US asks Apple to unlock iPhones used by Saudi terrorists in Pensacola attack

The FBI has been pressing Apple to open iPhones that belonged to a Saudi military student at a naval base in Pensacola, Florida.

The Saudi student took part in a shooting that left four people dead and several others injured.

On Monday, the FBI’s general counsel Dana Boente wrote a letter to Apple’s top lawyer, Katherine Adams, pressing the tech giant to grant access to the law ebfi\enforcement agency.

“Even though the shooter is dead, the FBI, out of an abundance of caution, has secured court authorization to search the contents of the phones in order to exhaust all leads in this high priority national security investigation,” Boente wrote in the letter.

“Unfortunately, FBI has been unable to access the contents of the phones,” the letter added, even after asking private technology experts if they could help agents crack them.

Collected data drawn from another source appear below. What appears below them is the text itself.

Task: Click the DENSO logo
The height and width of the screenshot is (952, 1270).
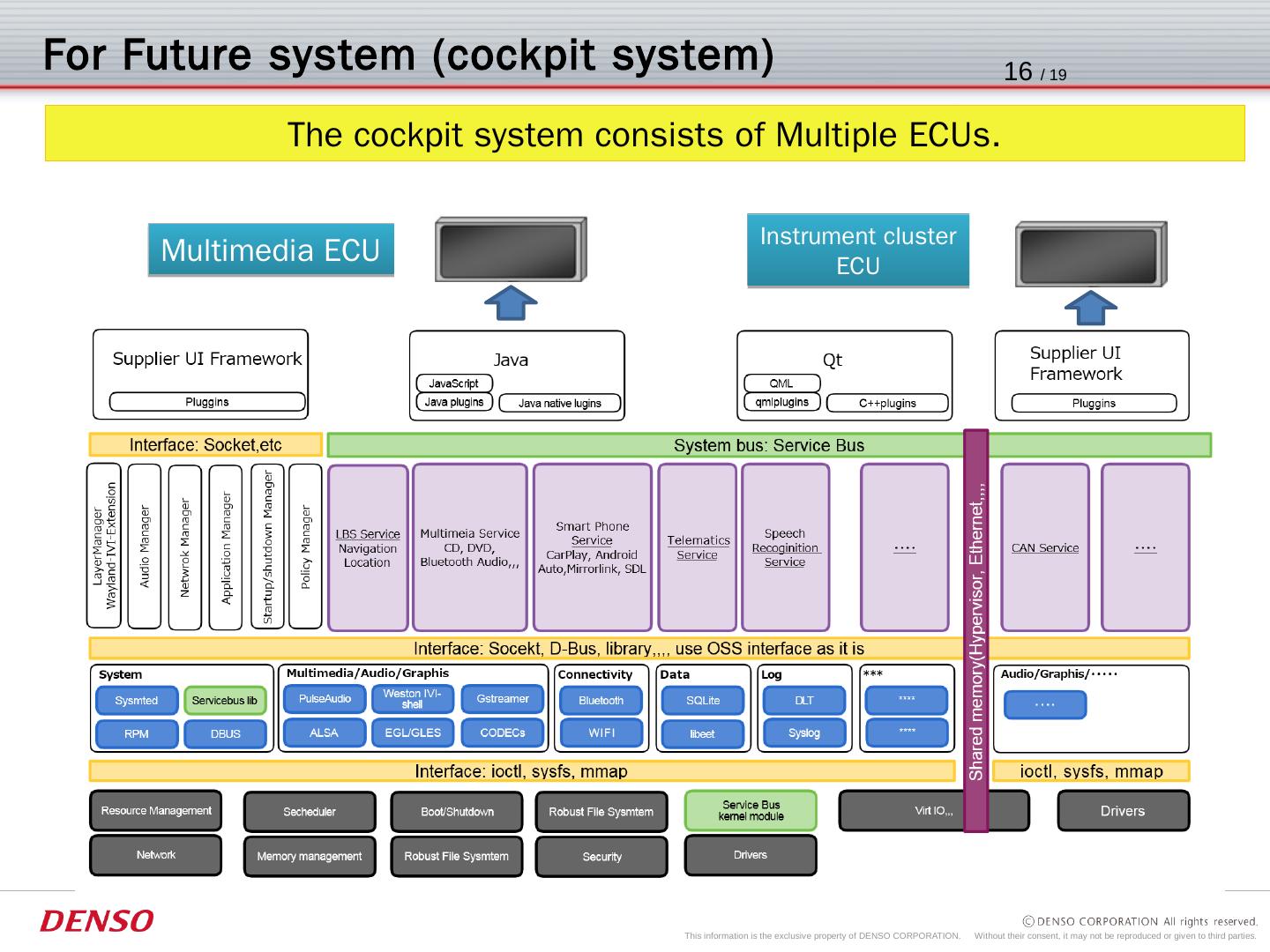Action: [97, 921]
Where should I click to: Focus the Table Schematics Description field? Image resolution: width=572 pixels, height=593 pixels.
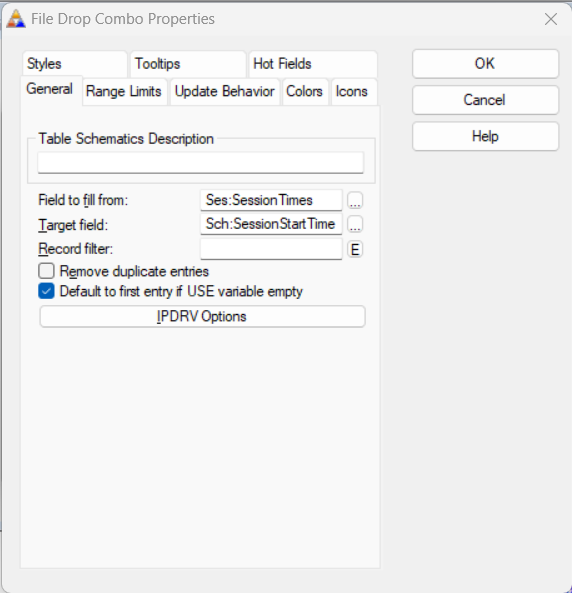coord(201,163)
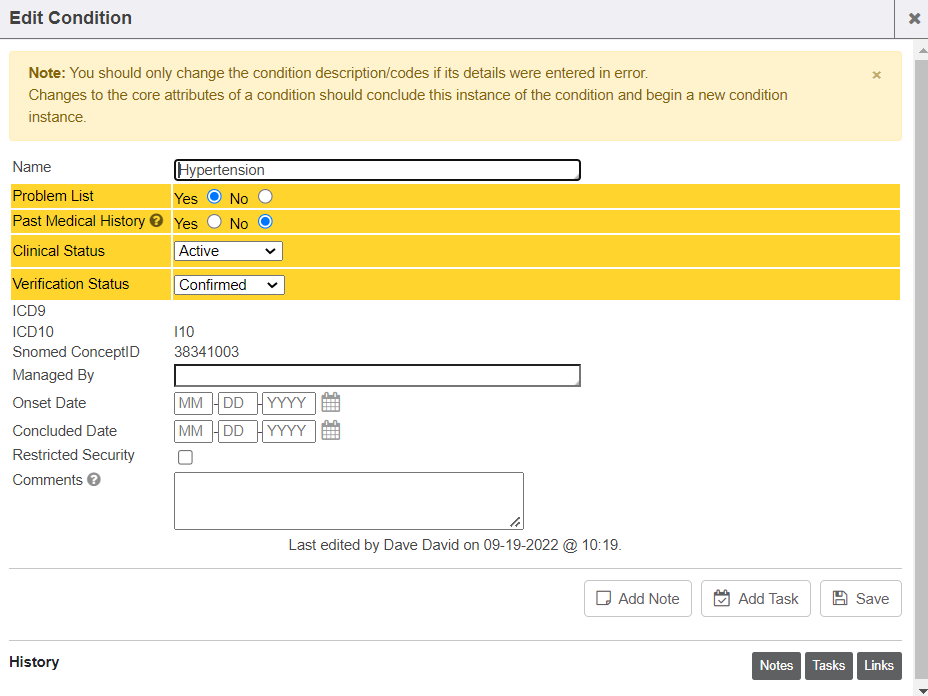The height and width of the screenshot is (696, 928).
Task: Show the Links history tab
Action: (879, 666)
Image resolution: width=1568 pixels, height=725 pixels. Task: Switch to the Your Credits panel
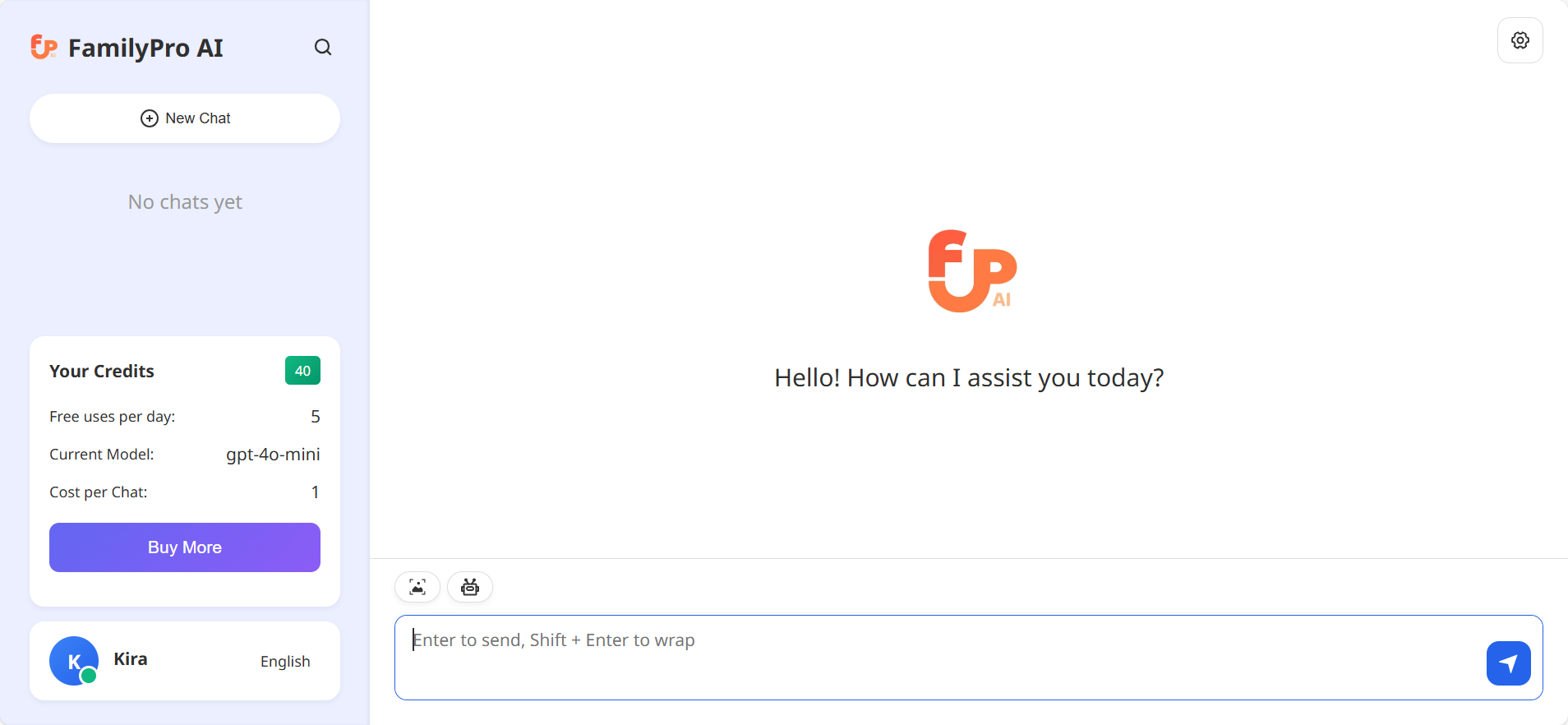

In the meantime, US officials decided to send home 21 Saudi military cadets after its probe finds last month’s fatal shooting by a Saudi officer as an “act of terrorism.”

Attorney General William Barr said on Monday the probe revealed the shooter was motivated by extremist ideology.

Saudi Lieutenant Mohammed Saeed Alshamrani, who was getting pilot training at Naval Air Station Pensacola, was fatally shot by the sheriff’s deputies.